Those inmates are casualties of a bail system in which freedom is determined not just by a person's perceived risk to society but by the wealth to their name. It is an institutional flaw that has existed in America since the colonists brought over the concept of bail from England, where it had been law for centuries. The Founding Fathers wrote in the Eighth Amendment that "excessive bail shall not be required," but for decades public officials and reform advocates have stretched and twisted the exact meaning of "excessive."

"We see lives destroyed on a regular basis," says Carmen Aguirre, an attorney at the Public Defender's Office.

People who live paycheck to paycheck lose their paycheck and all that comes with it. Some lose their homes. Others lose custody of their children. Many see their family struggle to make ends meet. Banished to constitutional limbo, they see the world proceeding as their lives remain locked down and frozen.

"It's a trap," says Dorton. "It's wrong. It's cruel. It's just hella fucked up."

The basic purpose of bail is to ensure that a person shows up to court. But in order to achieve this, the system must address two conflicting goals: to support the maxim that a person is innocent until proven guilty and to keep off the streets those defendants perceived by law enforcement to be dangerous. Debates over American bail policy have been debates over shifting the weight of this complicated see-saw, from protecting the public to protecting the rights of the accused.

The birth of the modern bail reform movement came in 1927, when sociologist Arthur Lawton Beeley published a study on pretrial detention in Chicago. He concluded that the monetary bail practice had produced a system where freedom was primarily based on wealth. Academic studies over the next few decades furthered Beeley's findings, and by the 1960s reforms emerged.

"The rich man and the poor man do not receive equal justice in our courts," U.S. Attorney General Robert Kennedy told the Congressional Subcommittee on Constitutional Rights and Improvements in Judicial Machinery in 1964. "And in no area is this more evident than in the matter of bail."

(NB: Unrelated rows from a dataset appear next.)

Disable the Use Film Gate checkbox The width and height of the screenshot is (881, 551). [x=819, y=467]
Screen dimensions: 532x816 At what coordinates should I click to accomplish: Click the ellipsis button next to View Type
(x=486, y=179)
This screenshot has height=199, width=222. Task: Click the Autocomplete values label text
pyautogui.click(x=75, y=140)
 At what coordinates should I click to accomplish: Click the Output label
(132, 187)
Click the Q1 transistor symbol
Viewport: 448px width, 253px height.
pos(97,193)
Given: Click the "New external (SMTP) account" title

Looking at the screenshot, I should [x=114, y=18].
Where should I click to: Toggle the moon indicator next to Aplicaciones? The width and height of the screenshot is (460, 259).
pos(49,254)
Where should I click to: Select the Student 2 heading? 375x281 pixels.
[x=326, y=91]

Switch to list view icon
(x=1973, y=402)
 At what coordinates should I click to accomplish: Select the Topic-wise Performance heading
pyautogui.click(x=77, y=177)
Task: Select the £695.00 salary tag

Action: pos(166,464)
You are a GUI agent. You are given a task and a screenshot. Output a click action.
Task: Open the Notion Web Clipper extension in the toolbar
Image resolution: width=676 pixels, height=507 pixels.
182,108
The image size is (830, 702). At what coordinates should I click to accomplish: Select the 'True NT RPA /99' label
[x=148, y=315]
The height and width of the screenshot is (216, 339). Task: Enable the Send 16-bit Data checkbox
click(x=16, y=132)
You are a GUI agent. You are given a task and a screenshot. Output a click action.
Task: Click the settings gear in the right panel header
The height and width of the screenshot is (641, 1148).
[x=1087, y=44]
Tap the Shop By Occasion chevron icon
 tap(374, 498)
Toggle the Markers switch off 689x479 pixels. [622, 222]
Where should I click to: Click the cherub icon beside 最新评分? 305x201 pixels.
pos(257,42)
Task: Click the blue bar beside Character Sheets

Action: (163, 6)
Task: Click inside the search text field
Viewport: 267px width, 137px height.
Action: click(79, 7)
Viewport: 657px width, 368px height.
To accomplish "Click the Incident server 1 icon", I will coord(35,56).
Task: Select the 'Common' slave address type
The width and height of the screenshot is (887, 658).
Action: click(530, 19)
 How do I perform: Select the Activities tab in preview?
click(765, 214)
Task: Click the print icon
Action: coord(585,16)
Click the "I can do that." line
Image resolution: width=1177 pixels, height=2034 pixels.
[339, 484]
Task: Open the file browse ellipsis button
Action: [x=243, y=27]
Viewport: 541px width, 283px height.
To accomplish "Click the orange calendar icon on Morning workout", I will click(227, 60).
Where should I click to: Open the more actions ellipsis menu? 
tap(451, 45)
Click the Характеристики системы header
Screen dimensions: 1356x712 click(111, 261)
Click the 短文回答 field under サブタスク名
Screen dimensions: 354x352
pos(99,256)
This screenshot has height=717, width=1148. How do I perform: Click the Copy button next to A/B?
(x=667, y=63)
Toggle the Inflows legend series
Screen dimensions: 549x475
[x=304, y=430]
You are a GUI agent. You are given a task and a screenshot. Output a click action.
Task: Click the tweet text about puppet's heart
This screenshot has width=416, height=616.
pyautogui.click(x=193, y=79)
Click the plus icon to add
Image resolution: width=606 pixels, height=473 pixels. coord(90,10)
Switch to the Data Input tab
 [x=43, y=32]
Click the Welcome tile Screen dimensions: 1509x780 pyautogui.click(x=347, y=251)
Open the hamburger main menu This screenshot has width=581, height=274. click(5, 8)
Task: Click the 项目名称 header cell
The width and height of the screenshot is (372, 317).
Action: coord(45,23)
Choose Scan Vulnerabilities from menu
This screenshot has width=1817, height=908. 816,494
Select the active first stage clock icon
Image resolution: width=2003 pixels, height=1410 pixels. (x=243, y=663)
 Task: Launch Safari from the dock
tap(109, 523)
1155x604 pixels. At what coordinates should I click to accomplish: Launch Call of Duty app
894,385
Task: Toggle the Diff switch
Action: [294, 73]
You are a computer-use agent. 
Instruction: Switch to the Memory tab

In 1961, the Manhattan Bail Project sought to quantitatively measure a defendant's flight risk in an effort to increase the rate of releases on the defendant's own recognizance (OR), where the accused just has to promise to show up for his court date. Following this trend, the Bail Reform Act of 1966 declared that defendants in non-capital crimes (all but the most heinous murders) had a right to be released on OR. If a judge determined that additional conditions were necessary to ensure the person's court appearance, then the judge had to select the least restrictive conditions possible, such as travel limitations, home detention, or monetary bond. Pretrial incarceration would be the last resort, used after a judge deemed all other alternatives insufficient. The legislation ruled that a judge's only pretrial goal was securing a defendant's appearance in court.